Anéantie par ses échecs amoureux à répétition, la réalisatrice Tatjana Bozic retrouve ses ex éparpillés dans toute l’Europe afin de leur demander pourquoi leur relation a échoué et les filme dans Happily Ever After. Une audace ? Une folie ? Elle s’explique.

« Il m’a fallu du temps pour apprécier les autres femmes »

Tatjana Bozic

Tatjana Bozic, votre film mélange deux aspects : vos amours et les pays où vous avez aimé. Pourquoi avez-vous autant voyagé ?

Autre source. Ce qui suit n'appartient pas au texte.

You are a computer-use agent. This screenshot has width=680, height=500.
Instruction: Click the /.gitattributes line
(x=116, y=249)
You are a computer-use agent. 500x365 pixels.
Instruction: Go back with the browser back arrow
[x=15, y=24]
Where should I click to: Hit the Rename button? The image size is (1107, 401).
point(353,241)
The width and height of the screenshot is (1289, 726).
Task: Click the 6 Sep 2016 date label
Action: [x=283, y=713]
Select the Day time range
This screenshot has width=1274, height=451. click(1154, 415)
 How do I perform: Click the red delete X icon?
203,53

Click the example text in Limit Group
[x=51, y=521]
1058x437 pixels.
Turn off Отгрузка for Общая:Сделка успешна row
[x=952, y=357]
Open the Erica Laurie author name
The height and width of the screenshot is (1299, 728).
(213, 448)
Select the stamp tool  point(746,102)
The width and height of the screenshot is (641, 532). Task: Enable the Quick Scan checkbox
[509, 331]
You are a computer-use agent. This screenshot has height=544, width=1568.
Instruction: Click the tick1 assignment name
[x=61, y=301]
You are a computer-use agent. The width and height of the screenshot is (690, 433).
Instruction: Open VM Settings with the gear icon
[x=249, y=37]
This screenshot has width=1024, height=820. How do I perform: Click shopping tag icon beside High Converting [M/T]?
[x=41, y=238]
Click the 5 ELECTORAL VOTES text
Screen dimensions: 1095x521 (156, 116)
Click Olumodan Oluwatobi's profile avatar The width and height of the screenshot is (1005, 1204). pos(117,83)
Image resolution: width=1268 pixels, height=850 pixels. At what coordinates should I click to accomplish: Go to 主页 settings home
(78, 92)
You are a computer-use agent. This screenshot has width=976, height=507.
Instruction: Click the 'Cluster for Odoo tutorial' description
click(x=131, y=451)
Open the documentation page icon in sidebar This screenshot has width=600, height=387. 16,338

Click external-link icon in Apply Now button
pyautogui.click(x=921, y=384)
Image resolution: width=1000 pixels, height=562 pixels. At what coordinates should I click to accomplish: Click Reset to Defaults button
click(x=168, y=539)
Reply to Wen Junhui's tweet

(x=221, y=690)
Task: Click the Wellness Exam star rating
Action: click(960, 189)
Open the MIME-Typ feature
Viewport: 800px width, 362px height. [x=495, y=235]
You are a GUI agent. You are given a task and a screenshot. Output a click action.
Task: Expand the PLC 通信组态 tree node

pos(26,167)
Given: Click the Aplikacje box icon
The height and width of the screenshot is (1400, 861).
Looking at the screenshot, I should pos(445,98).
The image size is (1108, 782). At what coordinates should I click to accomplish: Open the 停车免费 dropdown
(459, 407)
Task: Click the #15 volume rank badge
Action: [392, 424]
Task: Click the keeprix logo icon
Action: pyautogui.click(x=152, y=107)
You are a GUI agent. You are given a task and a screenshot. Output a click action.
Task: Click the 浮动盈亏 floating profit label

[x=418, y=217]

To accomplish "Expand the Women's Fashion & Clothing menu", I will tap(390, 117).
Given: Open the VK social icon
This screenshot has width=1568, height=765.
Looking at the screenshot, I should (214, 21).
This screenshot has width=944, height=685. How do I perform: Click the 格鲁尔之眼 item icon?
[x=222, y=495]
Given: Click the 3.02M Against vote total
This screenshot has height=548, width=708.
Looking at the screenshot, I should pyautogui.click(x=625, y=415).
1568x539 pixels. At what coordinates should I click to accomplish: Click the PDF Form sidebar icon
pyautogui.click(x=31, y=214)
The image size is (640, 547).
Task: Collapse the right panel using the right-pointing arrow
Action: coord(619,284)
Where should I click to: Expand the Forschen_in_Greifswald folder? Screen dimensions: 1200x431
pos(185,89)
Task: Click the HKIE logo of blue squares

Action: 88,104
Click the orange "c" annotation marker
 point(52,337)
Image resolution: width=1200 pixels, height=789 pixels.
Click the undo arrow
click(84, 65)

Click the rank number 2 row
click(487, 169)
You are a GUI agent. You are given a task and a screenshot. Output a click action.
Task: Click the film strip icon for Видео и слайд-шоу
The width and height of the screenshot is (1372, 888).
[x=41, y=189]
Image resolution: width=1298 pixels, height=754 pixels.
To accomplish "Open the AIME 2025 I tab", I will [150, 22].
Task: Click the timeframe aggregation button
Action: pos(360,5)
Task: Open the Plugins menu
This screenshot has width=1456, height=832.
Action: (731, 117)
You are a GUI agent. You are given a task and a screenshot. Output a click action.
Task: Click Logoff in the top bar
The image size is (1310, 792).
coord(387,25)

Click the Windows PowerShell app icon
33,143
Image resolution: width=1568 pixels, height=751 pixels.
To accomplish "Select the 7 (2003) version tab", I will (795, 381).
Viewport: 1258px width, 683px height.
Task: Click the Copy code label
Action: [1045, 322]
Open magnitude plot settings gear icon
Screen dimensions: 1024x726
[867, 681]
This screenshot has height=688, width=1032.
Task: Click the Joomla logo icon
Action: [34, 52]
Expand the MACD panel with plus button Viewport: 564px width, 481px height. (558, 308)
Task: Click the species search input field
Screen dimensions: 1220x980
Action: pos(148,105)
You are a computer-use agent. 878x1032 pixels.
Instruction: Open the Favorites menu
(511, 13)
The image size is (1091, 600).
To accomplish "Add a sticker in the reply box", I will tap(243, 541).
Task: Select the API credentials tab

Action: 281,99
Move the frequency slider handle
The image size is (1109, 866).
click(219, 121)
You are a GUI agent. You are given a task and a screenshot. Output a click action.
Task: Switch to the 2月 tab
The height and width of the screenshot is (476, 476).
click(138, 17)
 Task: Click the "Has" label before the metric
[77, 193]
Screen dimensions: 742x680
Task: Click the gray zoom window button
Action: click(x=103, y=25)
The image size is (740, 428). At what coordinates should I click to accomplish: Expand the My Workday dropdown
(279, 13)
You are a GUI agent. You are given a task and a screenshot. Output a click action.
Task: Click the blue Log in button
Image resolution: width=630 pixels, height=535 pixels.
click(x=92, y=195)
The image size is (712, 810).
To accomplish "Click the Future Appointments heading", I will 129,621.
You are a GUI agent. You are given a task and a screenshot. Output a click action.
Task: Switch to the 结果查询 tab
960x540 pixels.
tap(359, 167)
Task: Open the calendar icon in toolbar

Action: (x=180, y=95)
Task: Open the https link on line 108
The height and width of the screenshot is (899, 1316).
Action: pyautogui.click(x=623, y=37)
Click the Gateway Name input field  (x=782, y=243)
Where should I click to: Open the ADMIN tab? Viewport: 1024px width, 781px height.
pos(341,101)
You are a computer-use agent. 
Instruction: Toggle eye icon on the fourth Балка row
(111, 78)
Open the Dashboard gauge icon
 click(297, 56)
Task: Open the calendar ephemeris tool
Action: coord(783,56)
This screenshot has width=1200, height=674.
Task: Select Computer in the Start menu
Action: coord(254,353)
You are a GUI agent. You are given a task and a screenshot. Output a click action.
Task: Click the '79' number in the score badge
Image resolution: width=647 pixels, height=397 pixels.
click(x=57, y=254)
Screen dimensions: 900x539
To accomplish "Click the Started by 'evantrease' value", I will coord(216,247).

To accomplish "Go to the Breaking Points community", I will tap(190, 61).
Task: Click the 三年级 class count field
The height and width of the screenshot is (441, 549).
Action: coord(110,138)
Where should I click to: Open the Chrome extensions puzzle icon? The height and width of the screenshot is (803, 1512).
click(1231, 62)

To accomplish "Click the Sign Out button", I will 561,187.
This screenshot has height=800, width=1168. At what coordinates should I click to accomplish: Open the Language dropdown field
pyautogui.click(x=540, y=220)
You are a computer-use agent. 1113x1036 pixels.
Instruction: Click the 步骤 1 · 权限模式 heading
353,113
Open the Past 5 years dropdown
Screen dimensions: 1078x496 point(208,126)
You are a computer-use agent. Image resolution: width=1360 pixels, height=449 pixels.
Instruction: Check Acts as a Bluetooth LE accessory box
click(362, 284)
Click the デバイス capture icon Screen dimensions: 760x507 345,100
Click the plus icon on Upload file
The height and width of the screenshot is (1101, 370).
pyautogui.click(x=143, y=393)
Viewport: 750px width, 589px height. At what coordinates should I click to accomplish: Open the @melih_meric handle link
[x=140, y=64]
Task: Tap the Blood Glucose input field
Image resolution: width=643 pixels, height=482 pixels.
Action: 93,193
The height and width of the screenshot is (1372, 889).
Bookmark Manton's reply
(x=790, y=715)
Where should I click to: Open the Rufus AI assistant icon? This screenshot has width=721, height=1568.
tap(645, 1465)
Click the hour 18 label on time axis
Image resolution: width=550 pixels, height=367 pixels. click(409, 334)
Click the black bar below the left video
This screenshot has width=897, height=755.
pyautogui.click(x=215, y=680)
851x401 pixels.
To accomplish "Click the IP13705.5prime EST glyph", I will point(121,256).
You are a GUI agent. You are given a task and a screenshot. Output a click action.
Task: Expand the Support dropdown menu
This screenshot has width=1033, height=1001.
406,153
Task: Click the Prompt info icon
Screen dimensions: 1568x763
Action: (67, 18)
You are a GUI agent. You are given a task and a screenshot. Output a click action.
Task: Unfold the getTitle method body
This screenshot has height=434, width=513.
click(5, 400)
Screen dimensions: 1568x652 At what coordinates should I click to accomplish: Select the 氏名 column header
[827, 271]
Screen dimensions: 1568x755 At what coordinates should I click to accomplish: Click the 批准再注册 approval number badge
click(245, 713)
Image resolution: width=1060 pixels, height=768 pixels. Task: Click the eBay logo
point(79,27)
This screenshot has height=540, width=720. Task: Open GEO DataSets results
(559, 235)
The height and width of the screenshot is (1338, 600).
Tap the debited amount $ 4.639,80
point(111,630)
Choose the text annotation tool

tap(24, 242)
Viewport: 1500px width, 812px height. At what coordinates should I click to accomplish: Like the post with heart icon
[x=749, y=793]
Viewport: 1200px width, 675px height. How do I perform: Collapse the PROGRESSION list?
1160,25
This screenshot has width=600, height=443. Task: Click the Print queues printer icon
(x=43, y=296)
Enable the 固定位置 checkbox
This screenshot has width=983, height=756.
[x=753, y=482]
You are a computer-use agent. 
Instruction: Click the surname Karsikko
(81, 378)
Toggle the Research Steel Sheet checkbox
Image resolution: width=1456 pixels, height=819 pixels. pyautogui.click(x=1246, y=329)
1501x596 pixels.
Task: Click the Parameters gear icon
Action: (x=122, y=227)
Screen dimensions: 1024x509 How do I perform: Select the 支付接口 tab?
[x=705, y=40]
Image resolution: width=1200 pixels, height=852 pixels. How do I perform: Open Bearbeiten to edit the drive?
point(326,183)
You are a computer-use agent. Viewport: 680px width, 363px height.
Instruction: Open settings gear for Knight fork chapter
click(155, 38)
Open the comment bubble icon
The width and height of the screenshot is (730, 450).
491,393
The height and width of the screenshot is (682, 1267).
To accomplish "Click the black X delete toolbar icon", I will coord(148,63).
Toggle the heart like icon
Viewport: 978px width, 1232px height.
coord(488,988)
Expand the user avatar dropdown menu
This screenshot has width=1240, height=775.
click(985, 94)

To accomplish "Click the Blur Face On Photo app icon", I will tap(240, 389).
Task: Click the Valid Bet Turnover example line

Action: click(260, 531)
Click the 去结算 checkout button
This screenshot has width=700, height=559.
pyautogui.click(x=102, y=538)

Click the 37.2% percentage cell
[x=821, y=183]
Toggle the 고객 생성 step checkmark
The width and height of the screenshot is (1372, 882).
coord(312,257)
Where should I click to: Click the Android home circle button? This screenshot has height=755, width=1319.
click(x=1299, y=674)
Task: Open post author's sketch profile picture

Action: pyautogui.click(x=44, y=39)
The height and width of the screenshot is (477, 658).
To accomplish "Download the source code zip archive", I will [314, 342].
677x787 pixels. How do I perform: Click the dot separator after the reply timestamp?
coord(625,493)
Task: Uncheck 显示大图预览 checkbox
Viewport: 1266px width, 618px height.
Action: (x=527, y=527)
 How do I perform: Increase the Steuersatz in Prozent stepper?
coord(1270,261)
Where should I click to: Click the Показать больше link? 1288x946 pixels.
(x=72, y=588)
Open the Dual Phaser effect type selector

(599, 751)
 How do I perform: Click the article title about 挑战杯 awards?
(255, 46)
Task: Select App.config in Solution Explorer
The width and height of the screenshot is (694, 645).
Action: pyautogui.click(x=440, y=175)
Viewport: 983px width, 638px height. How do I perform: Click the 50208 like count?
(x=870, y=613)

Tatjana Bozic : Je suis née en Croatie. Quand j’ai eu 15 ans, mon père a été muté à Moscou comme représentant d’une grande compagnie yougoslave. Nous y avons vécu 5 ans puis la guerre a éclaté en Yougoslavie. Du coup, nous y sommes restés. J’étais à l’Université et je n’avais plus eu envie de rentrer.

Et ensuite ?

J’ai pris l’habitude de changer souvent de pays, en fonction de mes rencontres. Après avoir vécu à Moscou, à Zagreb, à Londres, déménager à Amsterdam il y a 8 ans ne m’a demandé aucun effort : je savais que je devrais apprendre une autre langue et que les deux premières années sont les plus difficiles. Et puis Amsterdam est idéal pour élever un enfant !  La perspective de passer toute sa vie au même endroit ne m’a jamais plu.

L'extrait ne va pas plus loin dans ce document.